Massification of higher education, and prestige projects

In 1993, the Ministry of Education released the Outline for Reform and Development of Education, which put a focus on building up approximately 100 key universities and a number of key disciplines. Project 211, which was mentioned in this plan, was launched through the project “Reform Plan of Teaching Contents and Curriculum of Higher Education Facing the 21st Century” in 2004, which ratified the establishment of 211 big projects and nearly a thousand sub-projects with tens of thousands teachers participating. The plan covered areas of teaching such as teaching ideology, teaching contents, curriculum structure and teaching methodology, and was supported by an advisory group for the consisting of domestic experts from all disciplines (MoE 2010).

The project aimed to establish 100 key universities in China by the 21st Century, but according to Futao Huang (2005), it’s key objectives were: to intensively finance Peking University and Tsinghua University to enable them to become world-class universities, to enhance the quality of 25 other leading universities, and to improve the quality of over 300 key disciplines in different institutions. During the first phase, from 1996 to 2002, about 18.3 billion RMB was allocated from the central government, and by September 2004, 99 universities had been selected and given special support by the government (Huang, 2005). 

This was followed by an Action Plan for Education Promotion for the 21st Century in 1998, which mentioned a number of large projects, such as the Project for Creative Talented People with a High Level, the Plan for Creating the Most Excellent Universities and Disciplines in the World, Modern Long-Distance Education, and the Project for Industrializing the High Technology in the Universities (Huang 2005). The Action Plan also launched project 985, which again began by funding Peking University and Tsinghua University intensively. In July 1999, the Ministry of Education added seven more institutions, and by 2010, it had funded 43 universities.

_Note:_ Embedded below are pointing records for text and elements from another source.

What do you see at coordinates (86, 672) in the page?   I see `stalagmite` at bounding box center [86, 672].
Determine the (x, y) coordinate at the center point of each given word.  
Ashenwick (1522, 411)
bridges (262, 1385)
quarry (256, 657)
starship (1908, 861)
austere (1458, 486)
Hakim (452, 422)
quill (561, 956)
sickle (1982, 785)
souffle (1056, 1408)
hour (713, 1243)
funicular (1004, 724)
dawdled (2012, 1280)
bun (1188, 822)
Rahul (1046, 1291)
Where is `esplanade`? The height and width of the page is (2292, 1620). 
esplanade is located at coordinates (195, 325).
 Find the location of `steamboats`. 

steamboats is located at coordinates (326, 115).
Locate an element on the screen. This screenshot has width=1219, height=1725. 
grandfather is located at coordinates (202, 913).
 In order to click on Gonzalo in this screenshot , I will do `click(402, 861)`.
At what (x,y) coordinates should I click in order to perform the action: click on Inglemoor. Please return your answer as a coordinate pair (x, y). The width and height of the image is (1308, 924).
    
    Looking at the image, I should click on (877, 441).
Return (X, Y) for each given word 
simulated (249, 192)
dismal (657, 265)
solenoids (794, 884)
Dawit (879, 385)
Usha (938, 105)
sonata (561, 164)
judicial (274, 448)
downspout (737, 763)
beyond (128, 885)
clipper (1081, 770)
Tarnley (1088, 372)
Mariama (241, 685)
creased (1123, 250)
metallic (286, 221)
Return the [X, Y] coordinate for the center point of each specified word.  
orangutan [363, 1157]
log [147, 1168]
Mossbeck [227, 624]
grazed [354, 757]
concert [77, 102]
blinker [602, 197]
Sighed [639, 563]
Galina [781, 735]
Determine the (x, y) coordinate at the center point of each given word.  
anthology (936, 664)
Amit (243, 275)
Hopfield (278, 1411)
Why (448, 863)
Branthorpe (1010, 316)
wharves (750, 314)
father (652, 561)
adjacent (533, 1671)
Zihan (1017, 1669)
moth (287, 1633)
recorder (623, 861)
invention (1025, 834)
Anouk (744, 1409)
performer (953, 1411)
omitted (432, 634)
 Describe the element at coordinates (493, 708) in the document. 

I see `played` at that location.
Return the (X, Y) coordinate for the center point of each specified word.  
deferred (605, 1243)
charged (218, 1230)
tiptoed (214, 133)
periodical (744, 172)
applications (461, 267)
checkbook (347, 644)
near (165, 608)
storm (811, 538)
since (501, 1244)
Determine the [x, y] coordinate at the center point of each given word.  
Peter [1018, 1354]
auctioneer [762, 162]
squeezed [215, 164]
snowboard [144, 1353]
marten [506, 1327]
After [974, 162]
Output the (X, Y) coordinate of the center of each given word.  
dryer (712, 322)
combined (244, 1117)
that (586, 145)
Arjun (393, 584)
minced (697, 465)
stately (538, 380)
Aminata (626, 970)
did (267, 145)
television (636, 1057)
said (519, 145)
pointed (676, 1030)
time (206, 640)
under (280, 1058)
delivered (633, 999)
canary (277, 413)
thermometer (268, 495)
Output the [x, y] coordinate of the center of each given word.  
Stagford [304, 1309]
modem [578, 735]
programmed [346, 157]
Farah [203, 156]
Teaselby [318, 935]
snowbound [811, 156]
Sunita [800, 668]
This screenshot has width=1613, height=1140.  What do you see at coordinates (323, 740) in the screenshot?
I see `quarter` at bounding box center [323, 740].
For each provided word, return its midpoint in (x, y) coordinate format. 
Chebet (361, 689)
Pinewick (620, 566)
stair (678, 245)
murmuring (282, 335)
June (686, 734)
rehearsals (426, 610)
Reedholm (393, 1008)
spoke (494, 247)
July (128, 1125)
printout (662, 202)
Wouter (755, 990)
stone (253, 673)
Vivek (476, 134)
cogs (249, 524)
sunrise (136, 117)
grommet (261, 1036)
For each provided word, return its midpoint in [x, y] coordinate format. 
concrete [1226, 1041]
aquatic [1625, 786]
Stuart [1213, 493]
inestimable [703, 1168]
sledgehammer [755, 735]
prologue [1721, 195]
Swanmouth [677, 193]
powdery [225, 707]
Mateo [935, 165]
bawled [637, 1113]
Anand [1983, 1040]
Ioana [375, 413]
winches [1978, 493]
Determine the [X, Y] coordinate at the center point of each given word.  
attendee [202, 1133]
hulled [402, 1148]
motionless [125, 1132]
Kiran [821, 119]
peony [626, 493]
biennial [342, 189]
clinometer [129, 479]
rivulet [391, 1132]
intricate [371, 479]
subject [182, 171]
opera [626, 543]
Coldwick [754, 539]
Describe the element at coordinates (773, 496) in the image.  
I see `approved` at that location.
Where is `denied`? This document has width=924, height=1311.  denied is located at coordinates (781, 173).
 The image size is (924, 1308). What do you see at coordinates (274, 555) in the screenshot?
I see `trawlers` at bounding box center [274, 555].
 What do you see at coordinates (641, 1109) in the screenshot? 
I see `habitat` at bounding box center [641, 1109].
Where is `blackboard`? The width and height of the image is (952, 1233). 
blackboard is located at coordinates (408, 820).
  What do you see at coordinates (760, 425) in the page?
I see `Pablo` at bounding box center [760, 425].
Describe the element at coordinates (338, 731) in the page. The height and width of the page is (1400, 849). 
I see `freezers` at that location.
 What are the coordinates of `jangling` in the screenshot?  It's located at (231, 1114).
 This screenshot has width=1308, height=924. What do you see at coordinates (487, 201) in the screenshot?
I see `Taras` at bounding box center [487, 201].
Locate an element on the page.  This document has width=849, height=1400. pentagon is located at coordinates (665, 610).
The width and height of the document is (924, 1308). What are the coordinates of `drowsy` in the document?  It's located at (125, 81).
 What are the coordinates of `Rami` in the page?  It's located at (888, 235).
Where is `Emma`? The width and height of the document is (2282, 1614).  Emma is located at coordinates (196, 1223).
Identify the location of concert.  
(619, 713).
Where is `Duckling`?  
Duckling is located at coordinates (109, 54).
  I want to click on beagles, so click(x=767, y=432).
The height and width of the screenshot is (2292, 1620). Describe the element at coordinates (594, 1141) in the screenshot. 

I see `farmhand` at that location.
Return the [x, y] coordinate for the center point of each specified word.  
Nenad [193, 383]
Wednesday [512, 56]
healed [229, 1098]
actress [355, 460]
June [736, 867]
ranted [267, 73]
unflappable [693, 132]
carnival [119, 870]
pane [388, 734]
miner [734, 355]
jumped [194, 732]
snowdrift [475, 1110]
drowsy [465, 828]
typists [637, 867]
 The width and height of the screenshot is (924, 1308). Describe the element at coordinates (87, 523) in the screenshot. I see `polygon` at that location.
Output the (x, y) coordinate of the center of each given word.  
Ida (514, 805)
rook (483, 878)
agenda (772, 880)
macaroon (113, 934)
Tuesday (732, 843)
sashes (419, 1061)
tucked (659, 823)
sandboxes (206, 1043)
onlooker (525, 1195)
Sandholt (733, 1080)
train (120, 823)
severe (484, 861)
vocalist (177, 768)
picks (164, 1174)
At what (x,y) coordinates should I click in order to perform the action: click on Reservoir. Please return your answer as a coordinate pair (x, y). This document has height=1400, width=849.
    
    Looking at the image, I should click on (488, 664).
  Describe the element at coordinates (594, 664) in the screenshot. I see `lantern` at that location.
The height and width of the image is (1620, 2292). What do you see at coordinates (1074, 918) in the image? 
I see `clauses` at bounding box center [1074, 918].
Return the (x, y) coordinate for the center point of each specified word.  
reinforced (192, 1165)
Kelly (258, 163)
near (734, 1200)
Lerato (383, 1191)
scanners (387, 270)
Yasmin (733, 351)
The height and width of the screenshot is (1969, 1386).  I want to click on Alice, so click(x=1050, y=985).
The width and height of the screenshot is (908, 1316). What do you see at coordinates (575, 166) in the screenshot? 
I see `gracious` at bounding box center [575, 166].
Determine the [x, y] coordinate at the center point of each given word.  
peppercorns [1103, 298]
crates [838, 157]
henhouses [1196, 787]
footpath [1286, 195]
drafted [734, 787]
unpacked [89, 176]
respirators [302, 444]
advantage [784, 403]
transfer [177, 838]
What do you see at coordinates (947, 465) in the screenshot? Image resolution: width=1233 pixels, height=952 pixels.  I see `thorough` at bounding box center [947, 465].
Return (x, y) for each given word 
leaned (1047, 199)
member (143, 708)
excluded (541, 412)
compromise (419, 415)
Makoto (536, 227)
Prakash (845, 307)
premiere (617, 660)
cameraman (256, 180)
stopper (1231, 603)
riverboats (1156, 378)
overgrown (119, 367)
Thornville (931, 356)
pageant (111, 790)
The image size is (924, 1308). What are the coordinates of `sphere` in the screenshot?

1998 also saw the beginning of the large scale increase in enrolment in Chinese higher education, with the Ministry of Education releasing the “Action Plan to Vitalize Education Facing the Twenty-First Century”. This plan set targets for educational reform and development until 2010, and stipulated a large increase in enrolment. In 1999, Chinese higher education institutions enrolled 4.5 million students, and by 2010, this number has increased to almost 30 million (Pretorius and Xue 2003; Shen 2010). In terms of coverage, the higher education system has gone from covering 3.5% of the cohort in 1991 to 22% in 2002, while the average institutional size quadrupled from 2,381 to 8,715 students (Li and Lin 2008). Since 2003, China has also had the world’s largest national higher education system (UNESCO 2003). 

The final large trend during the 1990s was university mergers. The higher education system was patterned after the Soviet Union, and had a large number of very specialized universities. Many of these were now compelled to join together to form large comprehensive universities (Mao, Du and Liu 2009).